::: Input data

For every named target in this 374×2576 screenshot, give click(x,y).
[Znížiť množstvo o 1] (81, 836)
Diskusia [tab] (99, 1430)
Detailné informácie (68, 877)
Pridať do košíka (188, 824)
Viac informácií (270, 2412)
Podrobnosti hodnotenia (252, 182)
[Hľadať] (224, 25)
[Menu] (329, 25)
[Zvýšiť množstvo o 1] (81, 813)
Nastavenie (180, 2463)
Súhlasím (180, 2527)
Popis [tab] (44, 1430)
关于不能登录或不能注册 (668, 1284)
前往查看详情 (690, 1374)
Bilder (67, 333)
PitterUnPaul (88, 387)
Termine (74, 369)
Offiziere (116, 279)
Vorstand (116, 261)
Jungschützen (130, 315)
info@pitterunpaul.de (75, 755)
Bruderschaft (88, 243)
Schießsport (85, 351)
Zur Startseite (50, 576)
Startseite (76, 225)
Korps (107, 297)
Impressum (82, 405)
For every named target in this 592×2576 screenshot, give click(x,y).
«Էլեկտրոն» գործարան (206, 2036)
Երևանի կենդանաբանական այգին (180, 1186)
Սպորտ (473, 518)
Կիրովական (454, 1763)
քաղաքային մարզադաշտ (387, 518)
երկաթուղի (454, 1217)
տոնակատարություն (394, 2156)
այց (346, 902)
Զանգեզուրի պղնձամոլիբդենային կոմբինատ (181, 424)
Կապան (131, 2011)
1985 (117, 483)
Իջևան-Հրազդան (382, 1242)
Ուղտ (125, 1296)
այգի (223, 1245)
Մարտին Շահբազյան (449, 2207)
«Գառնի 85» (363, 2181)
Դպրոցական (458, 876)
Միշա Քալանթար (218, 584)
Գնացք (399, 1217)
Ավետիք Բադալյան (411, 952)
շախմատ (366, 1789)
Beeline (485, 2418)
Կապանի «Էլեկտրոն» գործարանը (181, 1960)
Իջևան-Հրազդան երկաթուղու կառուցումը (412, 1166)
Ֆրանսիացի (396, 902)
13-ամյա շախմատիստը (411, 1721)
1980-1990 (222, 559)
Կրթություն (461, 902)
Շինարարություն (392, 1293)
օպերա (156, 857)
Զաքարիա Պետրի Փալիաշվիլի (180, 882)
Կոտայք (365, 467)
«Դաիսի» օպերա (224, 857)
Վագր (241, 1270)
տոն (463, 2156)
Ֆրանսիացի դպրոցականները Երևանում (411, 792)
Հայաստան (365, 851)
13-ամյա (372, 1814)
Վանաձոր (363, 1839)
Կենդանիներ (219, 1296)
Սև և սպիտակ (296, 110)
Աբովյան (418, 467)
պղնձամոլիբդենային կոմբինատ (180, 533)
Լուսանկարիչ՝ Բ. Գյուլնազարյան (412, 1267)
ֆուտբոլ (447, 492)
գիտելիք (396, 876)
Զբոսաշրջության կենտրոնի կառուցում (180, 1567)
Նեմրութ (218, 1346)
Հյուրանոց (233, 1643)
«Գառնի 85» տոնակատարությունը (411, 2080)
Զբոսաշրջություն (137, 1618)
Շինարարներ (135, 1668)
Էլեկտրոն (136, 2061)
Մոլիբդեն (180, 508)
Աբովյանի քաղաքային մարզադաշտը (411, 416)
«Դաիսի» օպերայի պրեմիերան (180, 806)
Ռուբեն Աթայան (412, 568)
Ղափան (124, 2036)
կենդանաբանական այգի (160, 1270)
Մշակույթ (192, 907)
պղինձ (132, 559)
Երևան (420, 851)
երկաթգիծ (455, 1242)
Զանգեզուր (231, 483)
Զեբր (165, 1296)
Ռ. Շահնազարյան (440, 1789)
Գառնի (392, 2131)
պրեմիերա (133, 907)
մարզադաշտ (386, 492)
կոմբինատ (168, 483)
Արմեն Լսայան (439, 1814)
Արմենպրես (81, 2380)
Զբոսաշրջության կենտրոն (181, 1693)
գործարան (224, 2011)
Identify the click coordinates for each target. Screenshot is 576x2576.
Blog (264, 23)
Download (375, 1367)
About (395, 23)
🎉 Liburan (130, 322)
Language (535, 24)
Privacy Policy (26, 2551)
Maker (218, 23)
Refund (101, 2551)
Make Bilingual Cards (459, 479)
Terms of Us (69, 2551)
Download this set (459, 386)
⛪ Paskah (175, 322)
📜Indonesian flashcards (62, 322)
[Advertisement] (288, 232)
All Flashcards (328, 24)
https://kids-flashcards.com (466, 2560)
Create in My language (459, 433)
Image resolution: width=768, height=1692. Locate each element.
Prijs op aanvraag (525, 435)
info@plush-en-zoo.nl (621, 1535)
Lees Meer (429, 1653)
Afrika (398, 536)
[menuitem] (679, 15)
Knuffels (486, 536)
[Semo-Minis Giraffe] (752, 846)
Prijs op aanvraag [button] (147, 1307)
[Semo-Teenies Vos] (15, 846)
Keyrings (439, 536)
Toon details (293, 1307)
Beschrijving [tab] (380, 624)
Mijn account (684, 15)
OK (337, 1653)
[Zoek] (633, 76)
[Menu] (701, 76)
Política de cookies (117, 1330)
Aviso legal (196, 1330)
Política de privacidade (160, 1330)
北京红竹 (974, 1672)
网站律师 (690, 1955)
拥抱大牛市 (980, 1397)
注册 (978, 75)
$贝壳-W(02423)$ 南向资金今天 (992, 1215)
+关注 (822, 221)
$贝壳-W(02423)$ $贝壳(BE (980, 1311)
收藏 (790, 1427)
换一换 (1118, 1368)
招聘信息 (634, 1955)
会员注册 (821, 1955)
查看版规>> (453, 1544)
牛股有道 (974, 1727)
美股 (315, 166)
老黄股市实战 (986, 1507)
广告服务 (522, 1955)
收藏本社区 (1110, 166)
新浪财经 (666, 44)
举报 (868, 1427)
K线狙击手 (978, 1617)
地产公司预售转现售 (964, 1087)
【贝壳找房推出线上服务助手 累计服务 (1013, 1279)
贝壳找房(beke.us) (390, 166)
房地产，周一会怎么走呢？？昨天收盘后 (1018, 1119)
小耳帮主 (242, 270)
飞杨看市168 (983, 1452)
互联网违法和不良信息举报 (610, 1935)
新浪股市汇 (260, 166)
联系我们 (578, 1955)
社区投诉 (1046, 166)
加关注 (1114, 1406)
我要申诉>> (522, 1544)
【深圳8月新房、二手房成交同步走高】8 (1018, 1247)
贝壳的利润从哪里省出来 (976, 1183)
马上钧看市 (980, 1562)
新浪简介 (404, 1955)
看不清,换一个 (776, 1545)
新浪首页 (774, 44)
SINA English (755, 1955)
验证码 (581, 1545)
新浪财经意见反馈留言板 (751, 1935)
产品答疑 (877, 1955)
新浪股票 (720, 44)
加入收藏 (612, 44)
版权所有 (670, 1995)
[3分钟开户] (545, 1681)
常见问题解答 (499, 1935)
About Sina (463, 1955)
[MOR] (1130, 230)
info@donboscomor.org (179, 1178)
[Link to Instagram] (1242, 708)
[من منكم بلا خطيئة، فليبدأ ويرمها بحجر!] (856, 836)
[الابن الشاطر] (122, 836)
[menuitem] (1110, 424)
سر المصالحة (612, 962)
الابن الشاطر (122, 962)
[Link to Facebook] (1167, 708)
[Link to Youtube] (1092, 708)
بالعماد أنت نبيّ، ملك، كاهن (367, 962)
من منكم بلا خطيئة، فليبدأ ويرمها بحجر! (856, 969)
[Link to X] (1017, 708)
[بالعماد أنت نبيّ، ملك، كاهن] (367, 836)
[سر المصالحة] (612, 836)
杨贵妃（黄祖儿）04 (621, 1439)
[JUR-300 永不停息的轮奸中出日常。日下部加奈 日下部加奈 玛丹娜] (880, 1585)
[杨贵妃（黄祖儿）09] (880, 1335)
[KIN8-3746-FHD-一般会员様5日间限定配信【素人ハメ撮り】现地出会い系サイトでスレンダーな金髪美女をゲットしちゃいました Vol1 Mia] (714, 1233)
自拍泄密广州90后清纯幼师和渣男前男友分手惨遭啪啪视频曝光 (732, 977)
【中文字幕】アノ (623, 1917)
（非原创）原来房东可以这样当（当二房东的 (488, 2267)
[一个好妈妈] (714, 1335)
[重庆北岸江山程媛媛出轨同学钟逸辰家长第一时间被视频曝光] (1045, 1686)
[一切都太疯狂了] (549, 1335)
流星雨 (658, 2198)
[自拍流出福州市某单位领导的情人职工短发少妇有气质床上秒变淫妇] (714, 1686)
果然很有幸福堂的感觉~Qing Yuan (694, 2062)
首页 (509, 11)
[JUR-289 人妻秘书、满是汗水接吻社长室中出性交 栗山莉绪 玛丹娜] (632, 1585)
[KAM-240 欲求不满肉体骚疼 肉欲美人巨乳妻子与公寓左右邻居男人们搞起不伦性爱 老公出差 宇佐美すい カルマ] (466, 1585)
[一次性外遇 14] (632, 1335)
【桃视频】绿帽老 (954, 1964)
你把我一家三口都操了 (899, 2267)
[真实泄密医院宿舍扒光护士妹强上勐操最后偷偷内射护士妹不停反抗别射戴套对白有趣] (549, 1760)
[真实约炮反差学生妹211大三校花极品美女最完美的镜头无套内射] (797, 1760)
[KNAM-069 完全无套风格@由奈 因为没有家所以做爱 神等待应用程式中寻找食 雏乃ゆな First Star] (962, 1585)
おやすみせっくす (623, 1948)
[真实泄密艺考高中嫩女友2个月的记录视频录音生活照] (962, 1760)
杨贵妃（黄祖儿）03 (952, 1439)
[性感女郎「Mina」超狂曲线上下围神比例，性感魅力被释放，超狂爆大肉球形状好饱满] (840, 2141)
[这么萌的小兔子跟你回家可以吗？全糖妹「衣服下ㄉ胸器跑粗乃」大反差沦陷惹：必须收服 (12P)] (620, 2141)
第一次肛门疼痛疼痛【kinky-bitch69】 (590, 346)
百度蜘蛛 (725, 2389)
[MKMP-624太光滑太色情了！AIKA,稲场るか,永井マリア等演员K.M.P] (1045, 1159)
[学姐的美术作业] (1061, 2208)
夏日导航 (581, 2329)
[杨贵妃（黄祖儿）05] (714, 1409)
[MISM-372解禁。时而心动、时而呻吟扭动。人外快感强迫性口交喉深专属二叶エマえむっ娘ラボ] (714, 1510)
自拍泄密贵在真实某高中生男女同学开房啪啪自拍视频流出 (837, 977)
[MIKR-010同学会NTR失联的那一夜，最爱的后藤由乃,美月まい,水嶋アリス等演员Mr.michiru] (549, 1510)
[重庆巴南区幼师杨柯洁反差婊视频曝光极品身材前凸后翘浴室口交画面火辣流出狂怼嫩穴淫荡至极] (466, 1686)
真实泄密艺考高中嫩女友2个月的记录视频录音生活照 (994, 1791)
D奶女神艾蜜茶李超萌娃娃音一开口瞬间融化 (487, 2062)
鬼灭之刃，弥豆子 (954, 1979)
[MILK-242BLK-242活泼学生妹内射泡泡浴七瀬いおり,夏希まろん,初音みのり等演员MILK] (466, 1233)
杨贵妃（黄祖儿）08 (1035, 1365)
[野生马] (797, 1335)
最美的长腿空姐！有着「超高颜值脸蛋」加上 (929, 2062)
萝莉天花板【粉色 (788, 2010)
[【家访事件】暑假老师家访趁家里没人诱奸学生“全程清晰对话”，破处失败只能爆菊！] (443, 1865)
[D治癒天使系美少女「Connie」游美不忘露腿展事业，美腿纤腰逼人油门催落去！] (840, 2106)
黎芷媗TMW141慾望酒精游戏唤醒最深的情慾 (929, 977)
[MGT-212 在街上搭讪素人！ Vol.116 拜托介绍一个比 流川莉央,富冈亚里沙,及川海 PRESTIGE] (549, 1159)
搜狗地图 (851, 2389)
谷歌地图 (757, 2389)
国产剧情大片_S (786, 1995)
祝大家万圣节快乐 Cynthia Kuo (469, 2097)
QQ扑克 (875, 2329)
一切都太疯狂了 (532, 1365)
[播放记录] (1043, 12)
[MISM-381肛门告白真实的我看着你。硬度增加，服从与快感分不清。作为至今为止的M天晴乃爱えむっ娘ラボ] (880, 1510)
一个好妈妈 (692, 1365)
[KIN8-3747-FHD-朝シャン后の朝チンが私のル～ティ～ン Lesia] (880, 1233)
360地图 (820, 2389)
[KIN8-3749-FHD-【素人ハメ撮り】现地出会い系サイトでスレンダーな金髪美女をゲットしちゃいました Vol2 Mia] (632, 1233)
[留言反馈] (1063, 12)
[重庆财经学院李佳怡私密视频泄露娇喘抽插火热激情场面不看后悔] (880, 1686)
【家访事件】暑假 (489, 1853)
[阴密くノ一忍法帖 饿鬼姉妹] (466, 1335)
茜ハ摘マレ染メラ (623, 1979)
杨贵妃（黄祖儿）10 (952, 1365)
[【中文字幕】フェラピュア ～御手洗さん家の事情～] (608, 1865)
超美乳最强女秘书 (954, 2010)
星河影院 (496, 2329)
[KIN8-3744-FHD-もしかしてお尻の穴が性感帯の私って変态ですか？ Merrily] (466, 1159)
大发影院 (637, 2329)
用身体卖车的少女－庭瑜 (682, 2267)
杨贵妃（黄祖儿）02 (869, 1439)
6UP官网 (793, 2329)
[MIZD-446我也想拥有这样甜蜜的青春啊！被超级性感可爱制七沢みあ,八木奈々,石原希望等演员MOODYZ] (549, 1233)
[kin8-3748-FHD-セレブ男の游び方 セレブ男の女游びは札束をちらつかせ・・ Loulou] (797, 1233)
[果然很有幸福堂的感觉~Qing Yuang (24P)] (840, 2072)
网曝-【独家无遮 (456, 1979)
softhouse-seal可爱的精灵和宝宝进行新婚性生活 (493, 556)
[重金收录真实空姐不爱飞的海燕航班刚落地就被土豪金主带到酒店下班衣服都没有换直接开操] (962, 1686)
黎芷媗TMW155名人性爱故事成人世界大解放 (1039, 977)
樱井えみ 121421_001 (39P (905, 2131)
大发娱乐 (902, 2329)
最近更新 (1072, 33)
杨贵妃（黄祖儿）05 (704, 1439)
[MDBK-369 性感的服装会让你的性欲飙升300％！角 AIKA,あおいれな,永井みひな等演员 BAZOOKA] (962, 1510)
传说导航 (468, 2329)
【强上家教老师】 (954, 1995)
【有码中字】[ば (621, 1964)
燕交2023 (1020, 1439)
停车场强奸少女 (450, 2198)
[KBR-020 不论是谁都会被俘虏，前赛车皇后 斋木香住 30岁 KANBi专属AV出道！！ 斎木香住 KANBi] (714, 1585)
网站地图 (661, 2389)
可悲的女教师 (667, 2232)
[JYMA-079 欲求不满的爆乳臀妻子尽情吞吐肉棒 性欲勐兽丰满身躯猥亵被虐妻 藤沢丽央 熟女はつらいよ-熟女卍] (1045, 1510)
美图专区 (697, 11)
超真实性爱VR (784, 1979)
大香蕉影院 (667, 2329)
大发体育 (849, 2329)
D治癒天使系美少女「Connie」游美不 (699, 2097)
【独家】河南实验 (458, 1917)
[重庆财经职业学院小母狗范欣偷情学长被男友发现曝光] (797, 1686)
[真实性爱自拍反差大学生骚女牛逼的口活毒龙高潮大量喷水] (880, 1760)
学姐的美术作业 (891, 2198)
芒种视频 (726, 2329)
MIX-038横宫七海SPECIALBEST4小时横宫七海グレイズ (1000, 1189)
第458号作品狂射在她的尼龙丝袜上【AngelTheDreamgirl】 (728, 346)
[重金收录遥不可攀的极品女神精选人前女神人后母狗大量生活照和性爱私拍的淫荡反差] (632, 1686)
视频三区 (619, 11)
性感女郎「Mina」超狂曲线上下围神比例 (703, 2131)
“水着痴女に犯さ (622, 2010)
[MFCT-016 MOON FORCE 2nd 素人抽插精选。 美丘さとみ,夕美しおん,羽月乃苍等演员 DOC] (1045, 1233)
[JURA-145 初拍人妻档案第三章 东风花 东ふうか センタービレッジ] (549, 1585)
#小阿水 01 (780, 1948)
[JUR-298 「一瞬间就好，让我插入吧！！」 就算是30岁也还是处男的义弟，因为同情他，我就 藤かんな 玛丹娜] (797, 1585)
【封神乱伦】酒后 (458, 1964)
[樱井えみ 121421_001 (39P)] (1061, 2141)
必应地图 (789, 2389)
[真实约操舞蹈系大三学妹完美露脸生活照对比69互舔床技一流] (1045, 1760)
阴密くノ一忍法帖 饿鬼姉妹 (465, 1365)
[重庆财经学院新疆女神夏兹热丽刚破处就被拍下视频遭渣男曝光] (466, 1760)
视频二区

::::::

- Task requirements -
Every line above from the line with "Դպրոցական (458, 876)" to the line with "Language (535, 24)" is wanted, ends included; write them out exactly and add no other line.

- Response box -
Դպրոցական (458, 876)
Միշա Քալանթար (218, 584)
Գնացք (399, 1217)
Ավետիք Բադալյան (411, 952)
շախմատ (366, 1789)
Beeline (485, 2418)
Կապանի «Էլեկտրոն» գործարանը (181, 1960)
Իջևան-Հրազդան երկաթուղու կառուցումը (412, 1166)
Ֆրանսիացի (396, 902)
13-ամյա շախմատիստը (411, 1721)
1980-1990 (222, 559)
Կրթություն (461, 902)
Շինարարություն (392, 1293)
օպերա (156, 857)
Զաքարիա Պետրի Փալիաշվիլի (180, 882)
Կոտայք (365, 467)
«Դաիսի» օպերա (224, 857)
Վագր (241, 1270)
տոն (463, 2156)
Ֆրանսիացի դպրոցականները Երևանում (411, 792)
Հայաստան (365, 851)
13-ամյա (372, 1814)
Վանաձոր (363, 1839)
Կենդանիներ (219, 1296)
Սև և սպիտակ (296, 110)
Աբովյան (418, 467)
պղնձամոլիբդենային կոմբինատ (180, 533)
Լուսանկարիչ՝ Բ. Գյուլնազարյան (412, 1267)
ֆուտբոլ (447, 492)
գիտելիք (396, 876)
Զբոսաշրջության կենտրոնի կառուցում (180, 1567)
Նեմրութ (218, 1346)
Հյուրանոց (233, 1643)
«Գառնի 85» տոնակատարությունը (411, 2080)
Զբոսաշրջություն (137, 1618)
Շինարարներ (135, 1668)
Էլեկտրոն (136, 2061)
Մոլիբդեն (180, 508)
Աբովյանի քաղաքային մարզադաշտը (411, 416)
«Դաիսի» օպերայի պրեմիերան (180, 806)
Ռուբեն Աթայան (412, 568)
Ղափան (124, 2036)
կենդանաբանական այգի (160, 1270)
Մշակույթ (192, 907)
պղինձ (132, 559)
Երևան (420, 851)
երկաթգիծ (455, 1242)
Զանգեզուր (231, 483)
Զեբր (165, 1296)
Ռ. Շահնազարյան (440, 1789)
Գառնի (392, 2131)
պրեմիերա (133, 907)
մարզադաշտ (386, 492)
կոմբինատ (168, 483)
Արմեն Լսայան (439, 1814)
Արմենպրես (81, 2380)
Զբոսաշրջության կենտրոն (181, 1693)
գործարան (224, 2011)
Identify the click coordinates for each target. Screenshot is 576x2576.
Blog (264, 23)
Download (375, 1367)
About (395, 23)
🎉 Liburan (130, 322)
Language (535, 24)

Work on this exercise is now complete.